> _PASSAGE GIVEN_

-.-.-

I covered FJ Labs’ investment strategy in the past which covers the type of companies we want to invest in. Today, I wanted to cover specifically how we evaluate startups.
We use four criteria:
The investment team member taking our first evaluation call fills in a standardized deal memo over the course of one hour, evaluating the business along these four criteria. He or she then adds a recommendation. Every week on Tuesday, during our two-hour investment committee meeting, we review the deal recommendations from the prior week. Jose or I then take a second call with the most compelling businesses where we dig deeper in areas of interest.
You can find our deal memo below.
After these two 1 hour calls over the course of a week or two, we decide whether to invest. We also share our thinking with the startup. Should we decide not to invest, we tell them what would need to see from them to change our mind.
1. Do we like the team?
Every venture capitalist in the world tells you: "I invest in extraordinary people." That is extremely subjective. The issue with that underlying subjectivity is that it can lead to cognitive biases.
To try to be more objective we assessed which founder skills lead to startup success. Based on our analysis we want visionary founders who are fantastic at execution. Over the years, we noticed that good proxies for those are storytelling skills and analytical skills. Storytelling skills are key because someone who can weave a compelling story has an easier time attracting capital, can raise money at a higher valuation, builds a better team with better talent, signs extraordinary business development deals to grow the company faster, and gets a lot of free press.
Imagine you come to pitch FJ Labs and you tell us: “I did an in-depth market analysis. The market is large and attractive. The incumbents are slow moving, and my approach is differentiated and better." It is factual and seemingly compelling, but that is not a story. A story sounds more like the following: "This is a problem I faced my entire life. I hate the current user experience. It is grating to me to the point that I am dedicating the rest of my life to solving this problem. Because I experienced it so much, I know exactly what the solution is." That passion, and that intersection between your story and the company you are building, is very compelling. This is not a specific example, but it gives you a sense of what we are looking for.
If you only have extraordinary storytelling skills, it is not enough. Perhaps you can build a large business, but it may not be well-run or capital efficient. You might build a company like Fab.com, where you get hundreds of millions in revenues, but never get to unit economics that work, and the company does not make money. Or maybe you build a company like Theranos, where you sell a fantastic story that everyone wants to believe in but is ultimately not true.

-.-.-

> _DATASET CONTENT_
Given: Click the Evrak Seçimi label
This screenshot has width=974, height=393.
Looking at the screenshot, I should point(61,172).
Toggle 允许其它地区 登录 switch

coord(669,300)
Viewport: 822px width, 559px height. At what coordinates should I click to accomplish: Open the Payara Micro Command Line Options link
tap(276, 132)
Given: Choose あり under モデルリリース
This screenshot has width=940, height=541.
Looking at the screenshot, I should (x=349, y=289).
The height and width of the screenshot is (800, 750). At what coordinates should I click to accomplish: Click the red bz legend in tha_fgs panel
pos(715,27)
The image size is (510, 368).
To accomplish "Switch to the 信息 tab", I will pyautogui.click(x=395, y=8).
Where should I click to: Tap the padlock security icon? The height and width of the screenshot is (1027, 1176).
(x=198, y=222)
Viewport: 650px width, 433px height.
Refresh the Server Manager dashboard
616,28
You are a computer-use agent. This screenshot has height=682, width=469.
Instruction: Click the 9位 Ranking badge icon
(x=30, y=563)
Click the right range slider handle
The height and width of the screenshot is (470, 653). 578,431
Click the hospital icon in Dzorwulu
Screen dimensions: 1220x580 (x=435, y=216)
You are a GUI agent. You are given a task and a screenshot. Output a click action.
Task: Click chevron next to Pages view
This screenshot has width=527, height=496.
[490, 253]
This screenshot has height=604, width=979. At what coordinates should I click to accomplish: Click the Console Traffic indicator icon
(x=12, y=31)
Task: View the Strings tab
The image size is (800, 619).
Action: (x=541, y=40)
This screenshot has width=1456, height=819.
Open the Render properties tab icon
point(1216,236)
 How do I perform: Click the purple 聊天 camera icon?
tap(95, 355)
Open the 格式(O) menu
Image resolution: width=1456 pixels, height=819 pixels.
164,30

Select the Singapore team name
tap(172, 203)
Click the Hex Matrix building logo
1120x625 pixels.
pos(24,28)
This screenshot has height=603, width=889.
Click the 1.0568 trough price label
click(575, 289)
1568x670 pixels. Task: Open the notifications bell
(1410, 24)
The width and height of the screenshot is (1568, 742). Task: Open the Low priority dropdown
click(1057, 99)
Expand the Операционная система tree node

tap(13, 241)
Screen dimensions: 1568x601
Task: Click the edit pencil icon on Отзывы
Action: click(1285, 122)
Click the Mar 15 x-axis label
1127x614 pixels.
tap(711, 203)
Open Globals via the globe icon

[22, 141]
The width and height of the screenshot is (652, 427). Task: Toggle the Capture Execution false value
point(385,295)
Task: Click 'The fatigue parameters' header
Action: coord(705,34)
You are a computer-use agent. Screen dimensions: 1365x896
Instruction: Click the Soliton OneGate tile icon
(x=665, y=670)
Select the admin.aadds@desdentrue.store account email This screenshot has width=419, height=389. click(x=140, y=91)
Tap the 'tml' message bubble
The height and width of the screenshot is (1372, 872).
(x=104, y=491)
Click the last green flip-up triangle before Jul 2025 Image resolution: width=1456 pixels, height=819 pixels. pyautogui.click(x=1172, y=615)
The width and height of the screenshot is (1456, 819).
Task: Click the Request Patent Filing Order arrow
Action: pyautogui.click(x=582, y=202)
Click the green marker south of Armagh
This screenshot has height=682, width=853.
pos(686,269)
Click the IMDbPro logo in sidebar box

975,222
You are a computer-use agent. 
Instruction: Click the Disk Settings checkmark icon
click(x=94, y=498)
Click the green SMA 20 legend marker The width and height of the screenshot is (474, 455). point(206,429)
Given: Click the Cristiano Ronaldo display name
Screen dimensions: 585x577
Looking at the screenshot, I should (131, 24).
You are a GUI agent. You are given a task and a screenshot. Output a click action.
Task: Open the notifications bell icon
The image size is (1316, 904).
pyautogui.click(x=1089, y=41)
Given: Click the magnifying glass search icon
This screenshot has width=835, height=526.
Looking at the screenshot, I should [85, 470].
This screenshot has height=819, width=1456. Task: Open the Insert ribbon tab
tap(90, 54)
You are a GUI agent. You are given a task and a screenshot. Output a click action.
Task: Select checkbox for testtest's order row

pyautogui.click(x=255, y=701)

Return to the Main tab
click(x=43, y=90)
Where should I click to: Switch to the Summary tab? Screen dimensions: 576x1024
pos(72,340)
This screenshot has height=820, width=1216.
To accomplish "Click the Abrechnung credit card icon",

-.-.-

> _SET TASK_
Continue the piece on how FJ Labs evaluates startups from where it stops. The items come from a different source than the text.

> _ANSWER TO THIS PROBLEM_
As a result, the second thing we look for is that the founder / CEO must also be metrics-driven, analytical and know how to execute on his or her vision. They really need to understand the business they are in. They need to be able to articulate their unit economics. Even if their business is pre-launch, they need to understand their theoretical unit economics based on industry averages and landing page tests they did. However, those skills on their own are also not enough. Absent storytelling skills these founders will build small, profitable businesses, but not industry-defining ones.
We also look for demonstrated passion, but it typically comes across during our evaluation of storytelling skills. Likewise, we also look for grit and tenacity. Perhaps you experienced hardship in getting to where you are, but it need not be there. We are privileged enough in the West that many do not really face adversity. You can go to a good school, get good grades, get great jobs, and never really fail in your life. Yet we really want to get a sense for how you will react to the myriad challenges you will face along the way, especially as a first-time entrepreneur.
Our approach is to intellectually challenge the founders who pitch us. We challenge their assumptions, where they expect to be and why. We test how they react to this. If they crumble under the pressure of the questioning we have about their business, then obviously they are going to crumble against the much bigger pressures of the myriads of failures they will face as an entrepreneur. Ultimately, your response to our challenges also comes across in your storytelling and analytical skills.
In summary, we really want to back that rare breed of founders who are both visionary and fantastic at execution.
2. Do we like the business?
It is worth mentioning that for some VCs, having an amazing team is enough. Their reasoning is that extraordinary teams will figure the business out even if they are not in a compelling business to begin with or do not have a business model with attractive unit economics.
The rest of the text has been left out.